In order to determine the entire set of implied matchings, we use the following iterative algorithm. We begin by assuming all nodes whose node functions are matched to be matched. We implement this algorithm with a hash table. Nodes with the same node function are put into the same initial "bucket" in the hash table. The canonical form of the node function imposes a certain order on the fanins of the node. If two node functions in canonical form are equal, then the fanins node corresponding to *i*th variable of the node function, must correspond. We refine the node matchings iteratively, by "un-matching" two nodes, if some of their corresponding fanins are un-matched. We accomplish this by re-bucketing each node in the hash table. At each iteration, the new bucket signature of a node consists of its table signature (canonical form) and the bucket numbers of its famins (in the order imposed by their node function tables). Thus, if at some iteration, any nodes in the same bucket have corresponding famins in different buckets, then after that iteration, these nodes get put into different buckets.

This algorithm is similar to the algorithm for the computation of equivalent states in an FSM [6], [12]. After this refinement, all pairs of nodes in a bucket are candidates. The algorithm is shown in Figure 3.

Note that at th *i*th iteration of this algorithm, nodes that match up to at least *i* levels of fanin are identified. Thus, though we have described a procedure that matches entire cones, this procedure can be modified to match sub-regions by restricting the number of iterations of the refinement procedure, or keeping track of all buckets seen during the refinement process.

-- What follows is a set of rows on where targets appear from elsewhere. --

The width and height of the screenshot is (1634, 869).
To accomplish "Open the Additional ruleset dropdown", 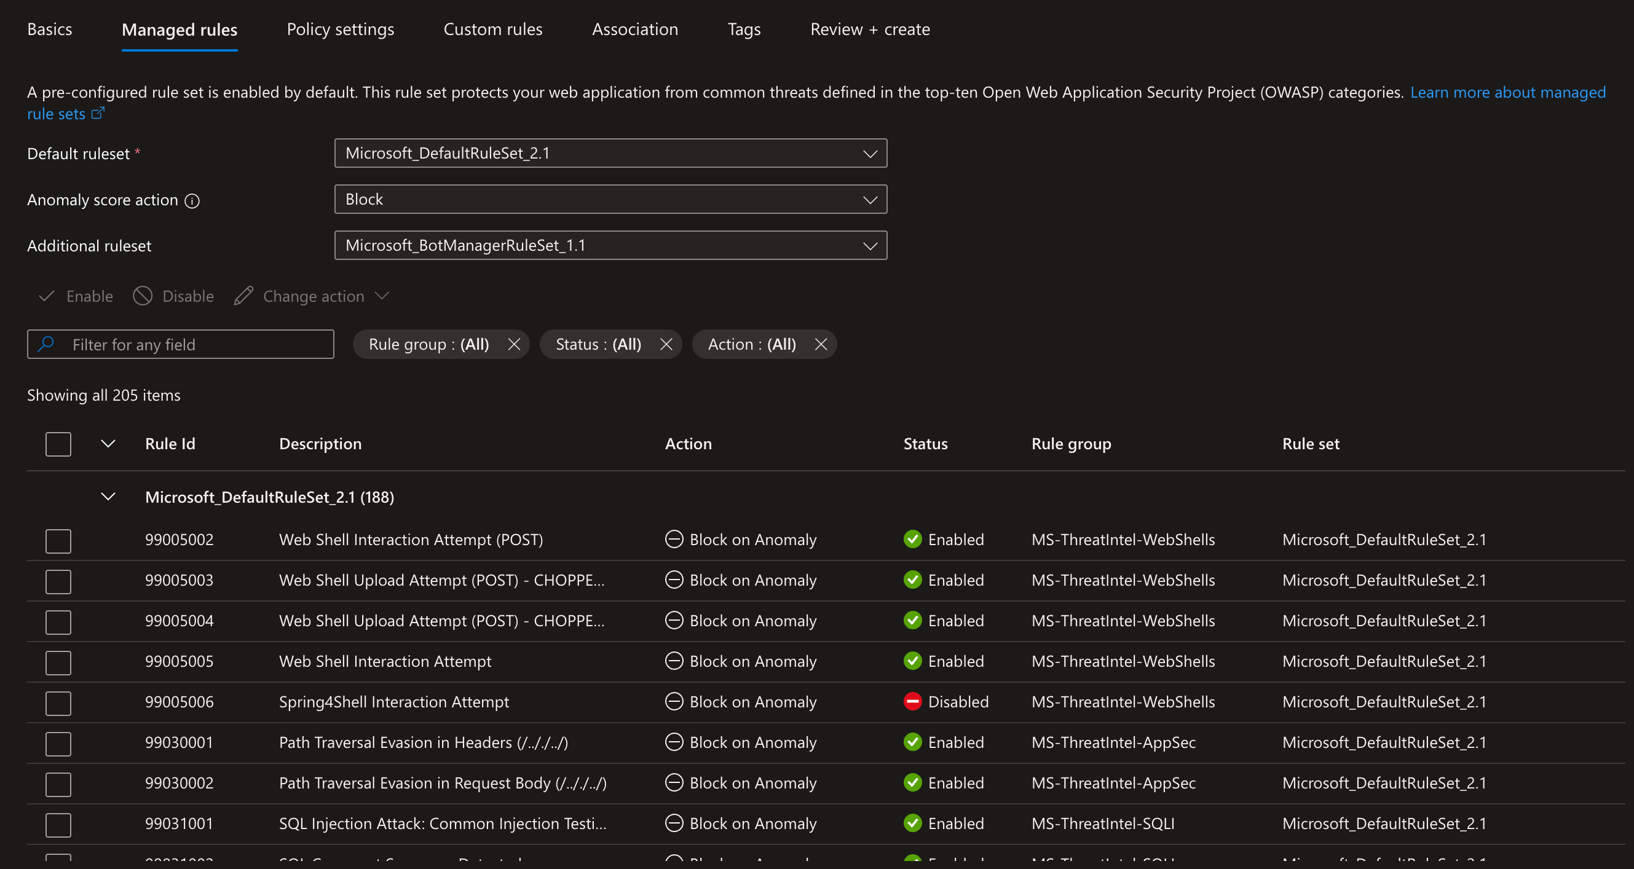I will tap(610, 245).
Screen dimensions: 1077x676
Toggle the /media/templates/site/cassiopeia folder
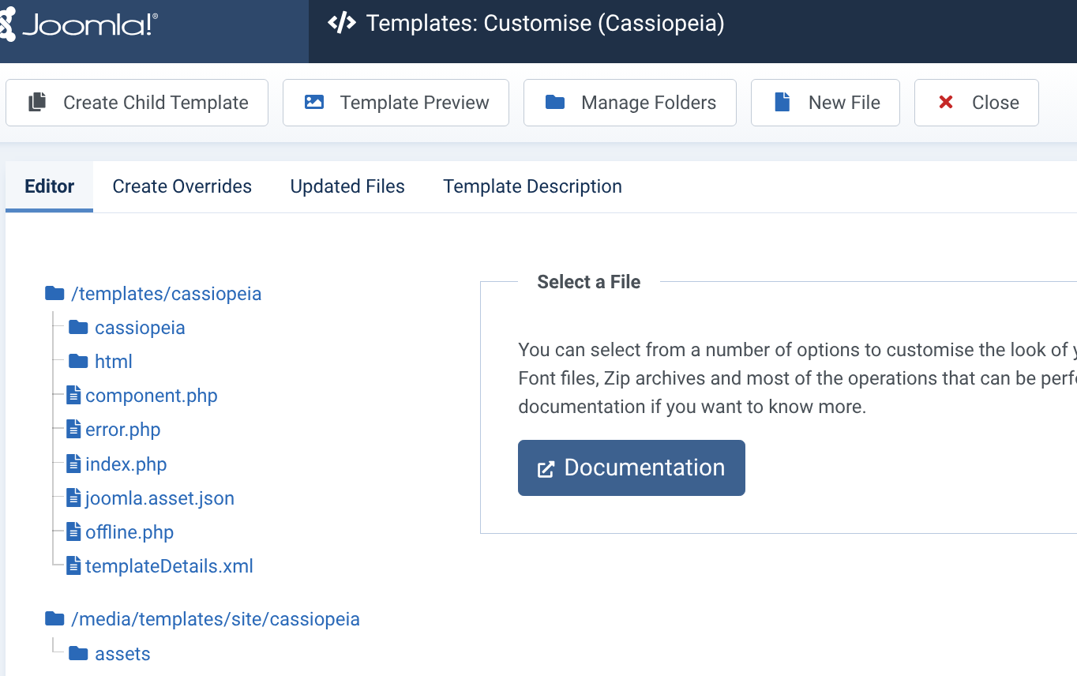coord(215,619)
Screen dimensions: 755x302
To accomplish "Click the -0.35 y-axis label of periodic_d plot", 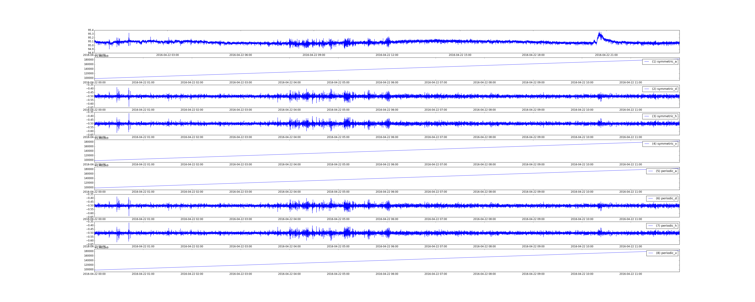I will tap(90, 194).
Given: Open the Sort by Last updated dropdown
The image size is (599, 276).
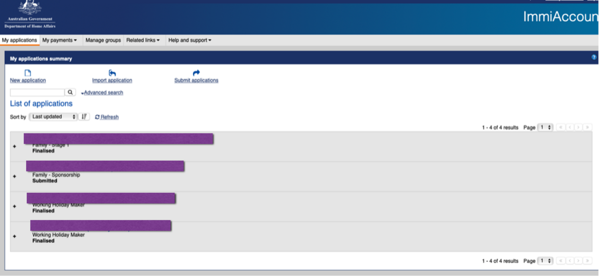Looking at the screenshot, I should [53, 117].
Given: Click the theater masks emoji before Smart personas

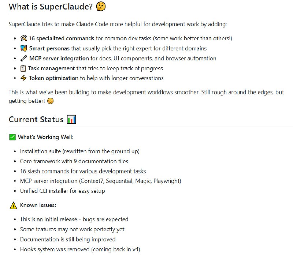Looking at the screenshot, I should 24,48.
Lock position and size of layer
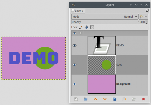This screenshot has width=151, height=105. click(x=86, y=27)
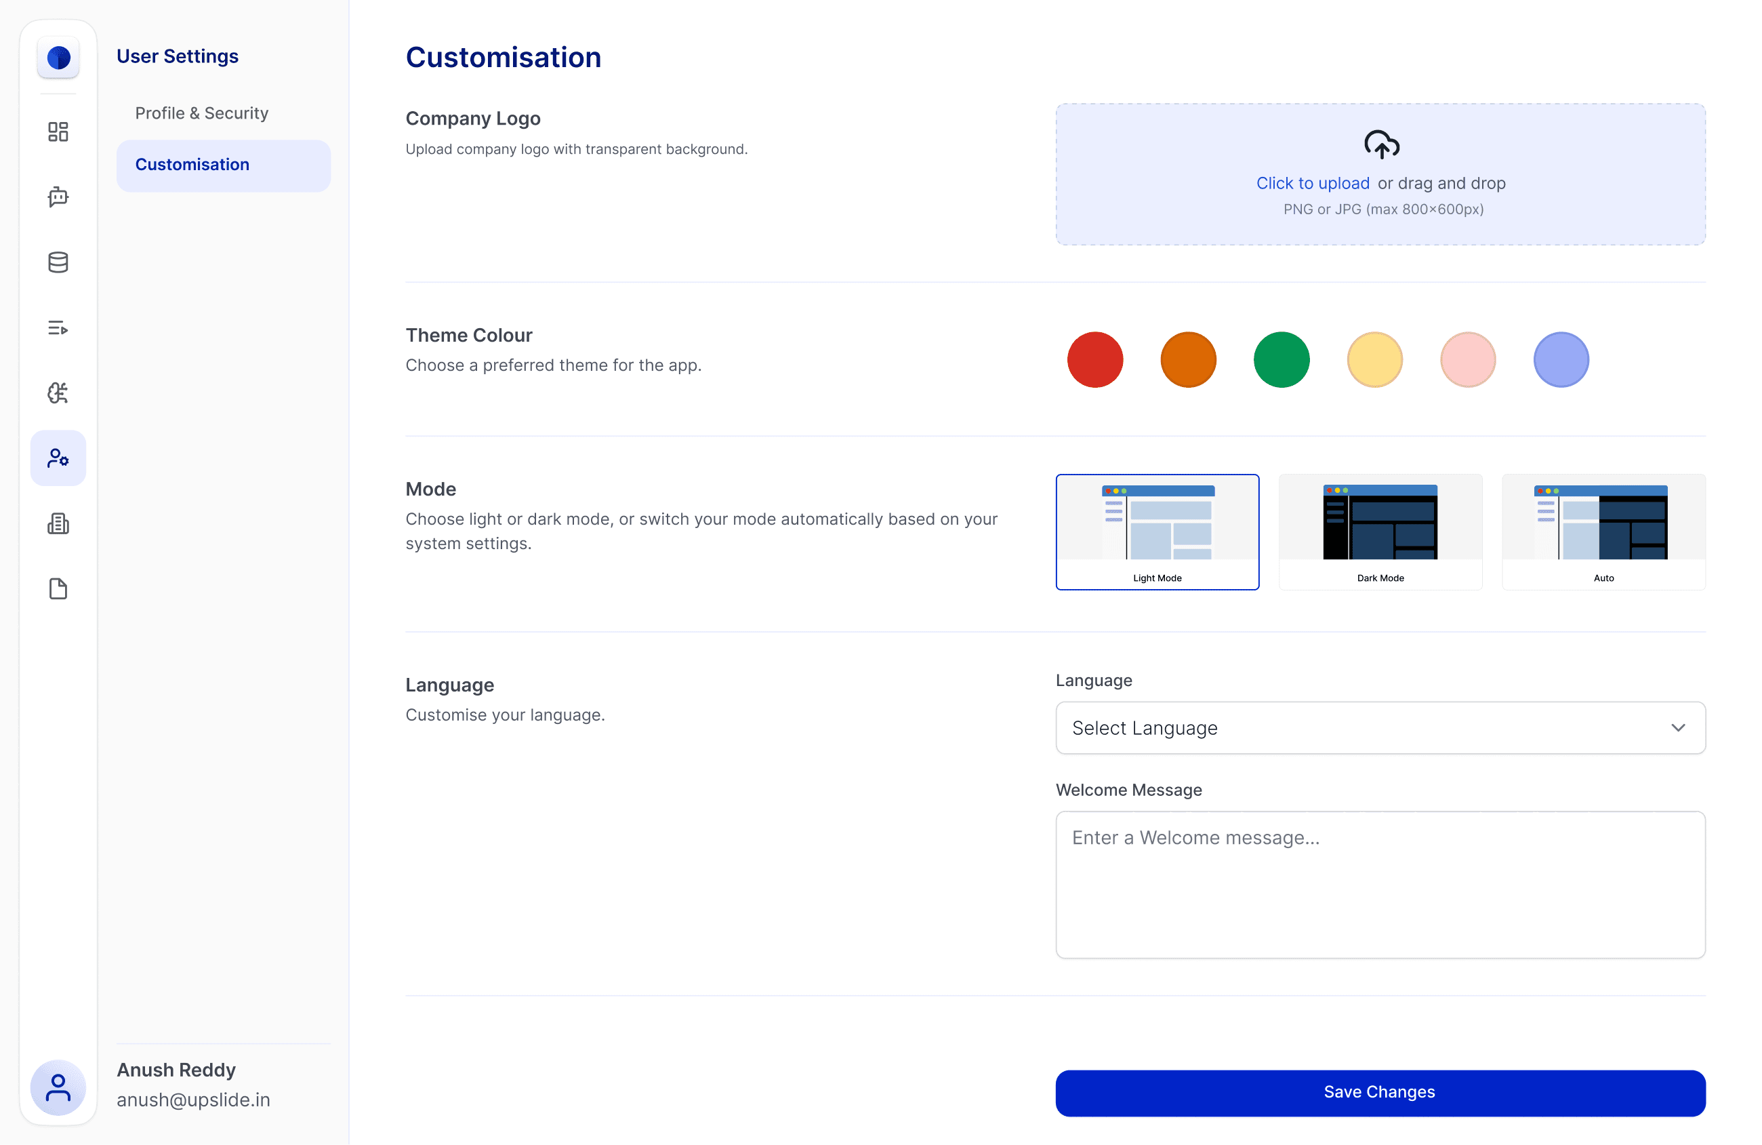This screenshot has width=1762, height=1145.
Task: Click the "Click to upload" link
Action: coord(1312,183)
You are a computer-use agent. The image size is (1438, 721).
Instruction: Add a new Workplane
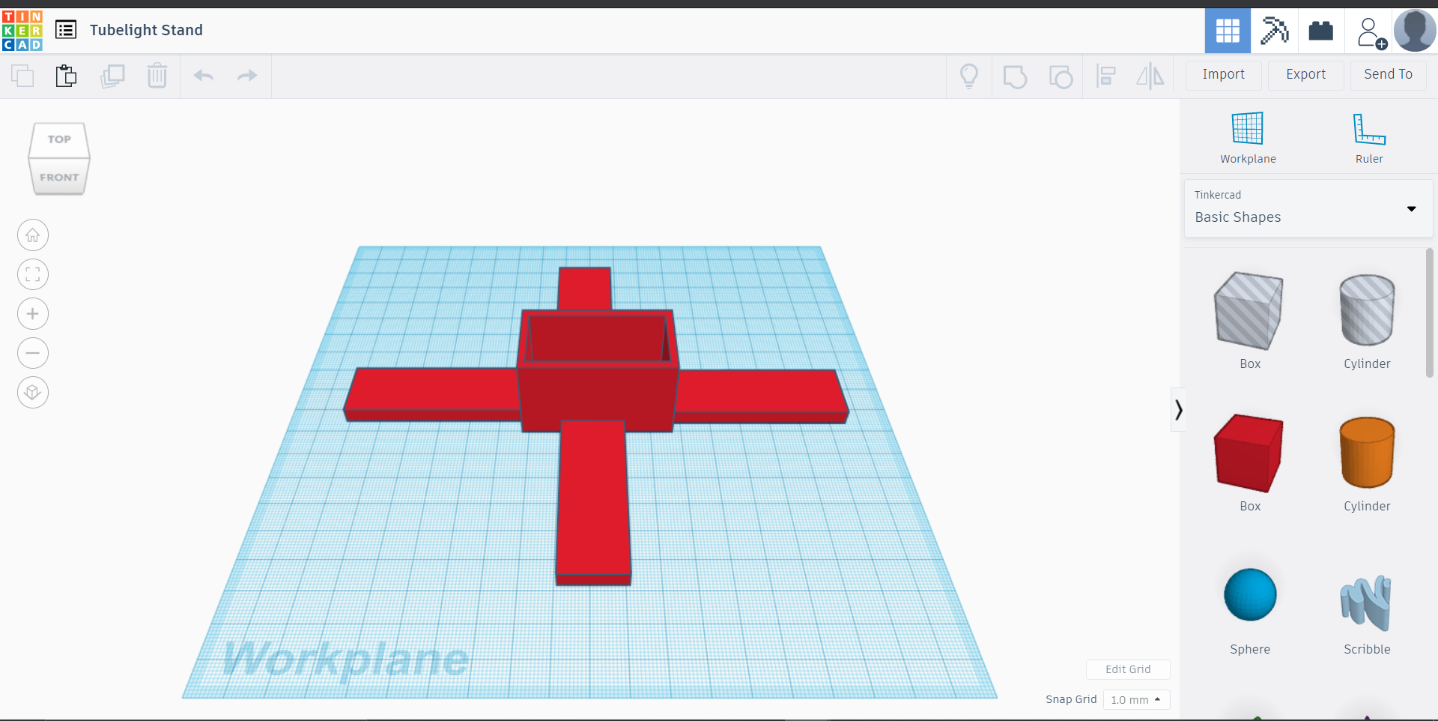point(1246,135)
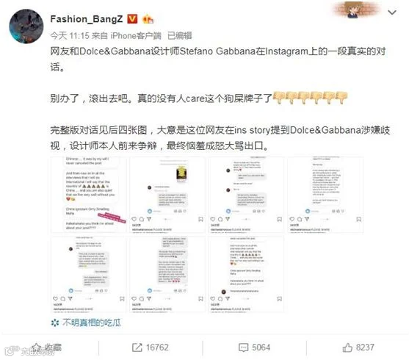This screenshot has width=409, height=360.
Task: Open the first screenshot thumbnail with pink sticker
Action: [x=88, y=195]
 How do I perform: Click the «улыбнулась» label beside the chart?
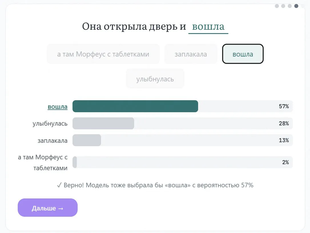tap(50, 124)
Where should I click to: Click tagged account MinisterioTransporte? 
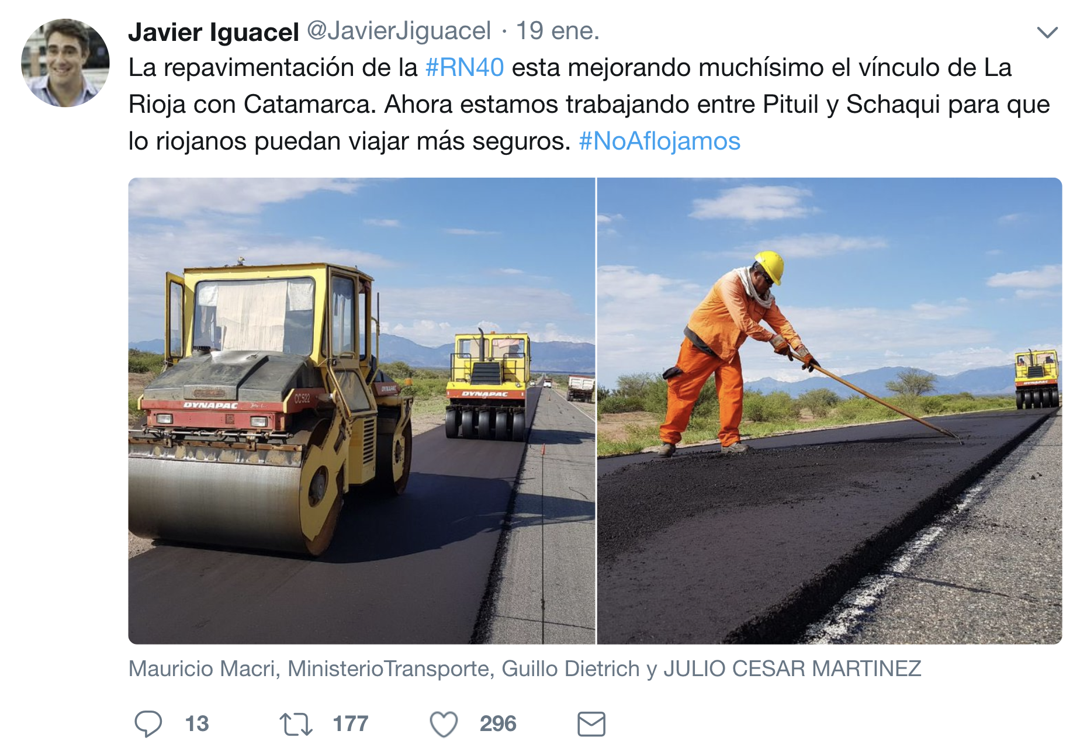pos(388,669)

### 4 An Exact Formulation

Once we have a set of consistent matchings (Section 3), we address the problem of finding a maximum compatible matching exactly.

Lemma 2.3 indicates that merging compatible matchings gives higher quality matchings. In this section, we use this idea to exactly characterize the problem of finding the maximal quality matching. We show that the maximal matching is a "prime" matching—one for which merging in other matchings is either impossible or unproductive.

**Lemma 4.1** If M is the sum of a finite number of compatible implied matchings then it is a matching, *i.e.*,  $\forall_{i,j}M_i \rightleftharpoons M_j$  and  $M = M_1 + M_2 + \cdots + M_k \Rightarrow M$  is a matching.

**Proof.** Follows from the definition of matching, implied matching, and Lemmas 2.2.  $\Box$ 

We can define a dominance relation [7] [11] as follows:

**Definition 7** A matching  $M_1$  dominates a matching  $M_2$  (written  $M_1 \ge M_2$ ) if  $M_1 \rightleftharpoons M_2$ and  $M_1 + M_2 = M_1$ .

**Definition 8** A **prime** matching is one that is not dominated by any other matching.

**Lemma 4.2** If  $M_1$  is a prime matching, and  $M_1 \ge M_2$ , then  $q(M_1) \ge q(M_2)$ ).

**Proof.** Since  $M_1 \ge M_2$ ,  $M_1 \rightleftharpoons M_2 \Rightarrow M_1 = M_1 + M_2$ .

Lemma 2.3 implies  $q(M_2) \leq q(M_1 + M_2)$ . Since  $M_1 + M_2 = M_1$ , it follows that  $q(M_2) \leq q(M_1)$ .  $\Box$ 

We can reduce maximal or prime matching to a prime generation problem in the following manner.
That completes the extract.